**WHAT TO PRODUCE**
Write the next portion of the web-scraping pitfalls guide that follows, beginning immediately after its final sentence.

**DOCUMENT SECTION**
^^^^^^^^^^^^^^^^
Read result.markdown.content for the Markdown string when scripting.

Common pitfalls

Empty or stub content

Static fetch returned a JS shell. Symptoms in JSON output:

markdown.content is short or only contains nav/footer chrome.
markdown.warnings mentions JS-render-required.
metadata.headings is empty when the page clearly has headings.

Re-run with --browser-mode always and see the headless-fallback skill.

WAF block

Robots.txt blocking the fetch

If --respect-robots-txt is set and the path is disallowed, the scrape returns an error rather than partial content. Drop the flag only on hosts you own or have authorisation for.

Wrong charset

Most pages declare UTF-8. Pages that lie about their charset surface as mojibake in markdown.content. Override via --config '{"force_encoding":"latin-1"}' or similar.
^^^^^^^^^^^^^^^^
**PROVIDED RECORDS**
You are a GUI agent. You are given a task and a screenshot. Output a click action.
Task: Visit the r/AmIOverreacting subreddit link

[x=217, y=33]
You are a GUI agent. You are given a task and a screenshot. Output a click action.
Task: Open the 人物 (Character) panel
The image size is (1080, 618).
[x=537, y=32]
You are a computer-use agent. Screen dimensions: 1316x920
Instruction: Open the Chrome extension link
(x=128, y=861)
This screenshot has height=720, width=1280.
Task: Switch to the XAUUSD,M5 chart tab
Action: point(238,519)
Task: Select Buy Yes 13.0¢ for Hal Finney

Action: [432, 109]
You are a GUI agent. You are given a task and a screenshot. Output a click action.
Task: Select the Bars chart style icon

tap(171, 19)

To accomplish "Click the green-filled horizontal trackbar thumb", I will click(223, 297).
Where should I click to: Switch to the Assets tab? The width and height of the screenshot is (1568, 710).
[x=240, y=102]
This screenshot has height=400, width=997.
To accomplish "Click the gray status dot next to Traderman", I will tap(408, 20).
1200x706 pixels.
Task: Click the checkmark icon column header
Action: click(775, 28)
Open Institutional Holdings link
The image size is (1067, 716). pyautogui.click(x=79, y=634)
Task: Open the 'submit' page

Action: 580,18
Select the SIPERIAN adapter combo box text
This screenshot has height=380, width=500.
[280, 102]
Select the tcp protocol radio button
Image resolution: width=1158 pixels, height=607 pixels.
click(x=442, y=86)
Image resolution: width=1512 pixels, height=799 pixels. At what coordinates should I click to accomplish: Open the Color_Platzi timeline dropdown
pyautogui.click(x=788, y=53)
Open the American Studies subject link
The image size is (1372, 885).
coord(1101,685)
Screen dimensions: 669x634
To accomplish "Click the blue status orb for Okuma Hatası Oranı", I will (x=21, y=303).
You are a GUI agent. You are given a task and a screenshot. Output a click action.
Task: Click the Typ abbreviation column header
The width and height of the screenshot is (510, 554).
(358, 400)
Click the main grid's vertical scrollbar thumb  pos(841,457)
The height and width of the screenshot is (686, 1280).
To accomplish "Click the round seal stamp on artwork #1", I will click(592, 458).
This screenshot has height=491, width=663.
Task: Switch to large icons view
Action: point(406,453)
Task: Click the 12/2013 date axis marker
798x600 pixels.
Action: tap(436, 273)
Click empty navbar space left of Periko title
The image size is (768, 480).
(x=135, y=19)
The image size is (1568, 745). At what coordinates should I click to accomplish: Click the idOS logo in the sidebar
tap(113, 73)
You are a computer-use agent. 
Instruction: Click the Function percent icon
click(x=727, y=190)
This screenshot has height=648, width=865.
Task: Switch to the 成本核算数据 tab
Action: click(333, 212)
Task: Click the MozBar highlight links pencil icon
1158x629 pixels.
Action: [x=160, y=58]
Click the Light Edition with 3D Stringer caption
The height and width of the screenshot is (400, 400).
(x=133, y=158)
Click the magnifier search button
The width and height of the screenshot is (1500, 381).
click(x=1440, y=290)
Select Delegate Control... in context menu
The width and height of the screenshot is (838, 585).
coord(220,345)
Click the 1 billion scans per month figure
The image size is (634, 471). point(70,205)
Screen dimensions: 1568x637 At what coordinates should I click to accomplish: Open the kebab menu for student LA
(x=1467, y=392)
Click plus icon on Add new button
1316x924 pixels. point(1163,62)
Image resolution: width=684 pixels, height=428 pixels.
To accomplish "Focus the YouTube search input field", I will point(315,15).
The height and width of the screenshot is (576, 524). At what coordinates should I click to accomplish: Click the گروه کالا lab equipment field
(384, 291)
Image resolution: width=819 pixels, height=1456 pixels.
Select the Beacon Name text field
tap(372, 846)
^^^^^^^^^^^^^^^^
**TASK RESULT**
Examples

Scrape an article for downstream LLM context

crawlberg scrape https://blog.example.com/post-123 --format markdown \
  > /tmp/article.md

Scrape with proxy and custom UA

crawlberg scrape https://example.com \
  --proxy http://proxy.internal:3128 \
  --user-agent "crawlberg (research@example.com)" \
  --format json

Extract just the OG metadata

crawlberg scrape https://example.com --format json \
  | jq '.metadata | {title: .og.title, description: .og.description, image: .og.image}'

When to reach for crawl or interact instead

The user wants the whole site, not one page → crawling-a-site skill.
The user needs to click, type, or scroll before extracting → use crawlberg interact with the action list.
The user only wants the list of URLs → crawlberg map.